You are viewing a plain text version of this content. The canonical link for it is here.
Posted to commits@madlib.apache.org by kh...@apache.org on 2020/10/27 20:18:09 UTC

[madlib] 04/08: DL: [AutoML] Add new class for Distribution rules

This is an automated email from the ASF dual-hosted git repository.

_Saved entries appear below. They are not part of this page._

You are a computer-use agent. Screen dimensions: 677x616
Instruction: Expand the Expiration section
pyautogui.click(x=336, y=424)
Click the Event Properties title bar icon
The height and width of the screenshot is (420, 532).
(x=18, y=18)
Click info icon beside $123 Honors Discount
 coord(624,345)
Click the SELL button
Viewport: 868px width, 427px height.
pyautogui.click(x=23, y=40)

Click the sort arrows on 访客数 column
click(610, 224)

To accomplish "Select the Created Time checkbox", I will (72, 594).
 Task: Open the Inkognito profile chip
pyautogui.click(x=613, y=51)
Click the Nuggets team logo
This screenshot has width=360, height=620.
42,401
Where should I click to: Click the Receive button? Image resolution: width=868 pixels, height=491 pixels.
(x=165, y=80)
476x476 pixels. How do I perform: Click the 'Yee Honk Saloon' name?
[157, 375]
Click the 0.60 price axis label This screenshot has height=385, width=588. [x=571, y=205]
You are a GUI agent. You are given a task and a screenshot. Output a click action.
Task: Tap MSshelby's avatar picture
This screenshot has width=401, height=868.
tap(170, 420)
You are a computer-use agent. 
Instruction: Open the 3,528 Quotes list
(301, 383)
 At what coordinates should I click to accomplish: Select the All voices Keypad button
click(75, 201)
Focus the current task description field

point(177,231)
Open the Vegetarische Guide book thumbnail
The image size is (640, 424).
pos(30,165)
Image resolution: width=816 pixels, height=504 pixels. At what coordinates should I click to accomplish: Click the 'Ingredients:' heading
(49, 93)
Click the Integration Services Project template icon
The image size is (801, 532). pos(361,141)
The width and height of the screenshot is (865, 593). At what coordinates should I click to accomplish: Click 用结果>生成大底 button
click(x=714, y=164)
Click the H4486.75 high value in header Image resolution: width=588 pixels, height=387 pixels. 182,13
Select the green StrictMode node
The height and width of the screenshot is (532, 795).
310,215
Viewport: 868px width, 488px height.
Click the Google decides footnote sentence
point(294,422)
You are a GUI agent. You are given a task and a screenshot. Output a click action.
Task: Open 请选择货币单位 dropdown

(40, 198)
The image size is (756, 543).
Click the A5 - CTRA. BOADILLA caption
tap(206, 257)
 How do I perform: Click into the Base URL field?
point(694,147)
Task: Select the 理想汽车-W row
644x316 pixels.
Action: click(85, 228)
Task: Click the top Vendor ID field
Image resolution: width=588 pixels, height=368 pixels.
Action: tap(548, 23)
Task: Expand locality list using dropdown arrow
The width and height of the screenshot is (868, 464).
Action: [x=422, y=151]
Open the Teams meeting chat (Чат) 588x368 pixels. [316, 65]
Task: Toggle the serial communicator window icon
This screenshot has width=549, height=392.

khannaekta pushed a commit to branch master
in repository https://gitbox.apache.org/repos/asf/madlib.git

commit 2d6e599bf9ab393c0e8c6b6a81b781a1a4e1088c
Author: Ekta Khanna <ek...@vmware.com>
AuthorDate: Fri Oct 9 17:32:26 2020 -0700

    DL: [AutoML] Add new class for Distribution rules
    
    JIRA: MADLIB-1453
    
    Co-authored-by: Nikhil Kak <nk...@vmware.com>
---
 .../deep_learning/input_data_preprocessor.py_in    | 17 ++++++++-------
 .../deep_learning/madlib_keras_automl.py_in        |  6 +++---
 .../deep_learning/madlib_keras_helper.py_in        |  3 +--
 .../deep_learning/madlib_keras_validator.py_in     |  1 +
 .../test/unit_tests/test_madlib_keras.py_in        | 24 ++++++++++++++--------
 .../test/unit_tests/test_madlib_keras_automl.py_in |  8 ++++----
 6 files changed, 35 insertions(+), 24 deletions(-)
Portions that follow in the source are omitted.